- Work to complete:
Pick every line from the data below that contains the string "size" and copy it.

- Available records:
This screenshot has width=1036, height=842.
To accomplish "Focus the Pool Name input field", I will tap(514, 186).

--

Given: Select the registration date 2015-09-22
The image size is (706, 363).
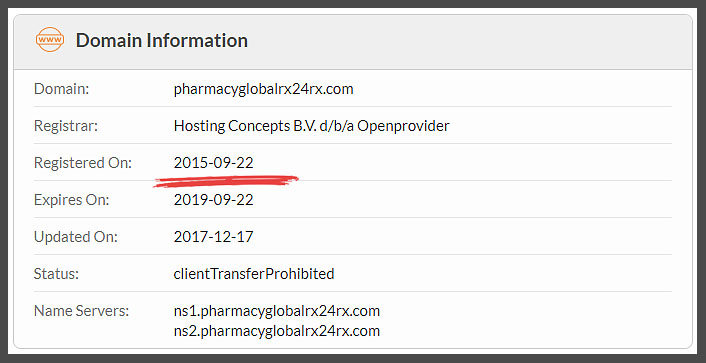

...

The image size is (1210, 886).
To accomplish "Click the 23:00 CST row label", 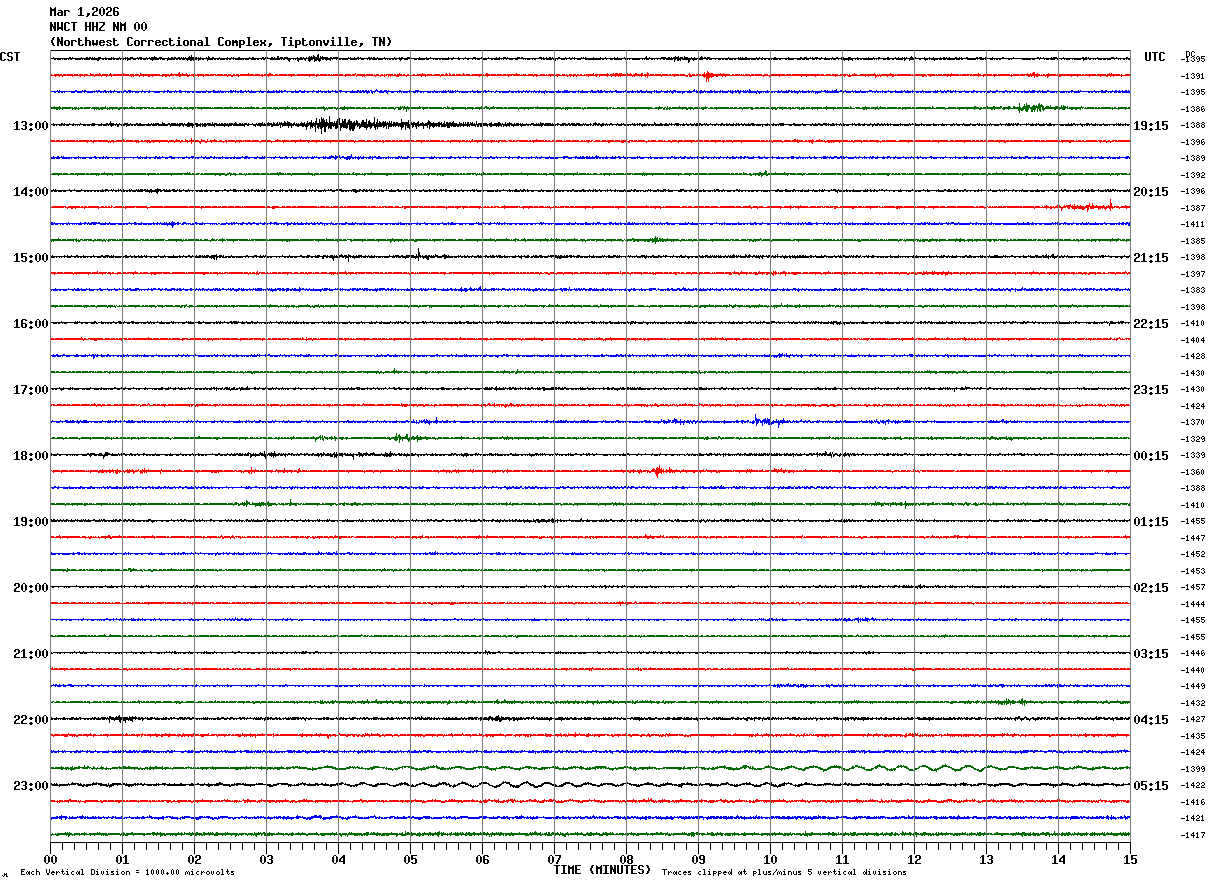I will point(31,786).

- Task response:
The image size is (706, 363).
The image size is (1210, 886).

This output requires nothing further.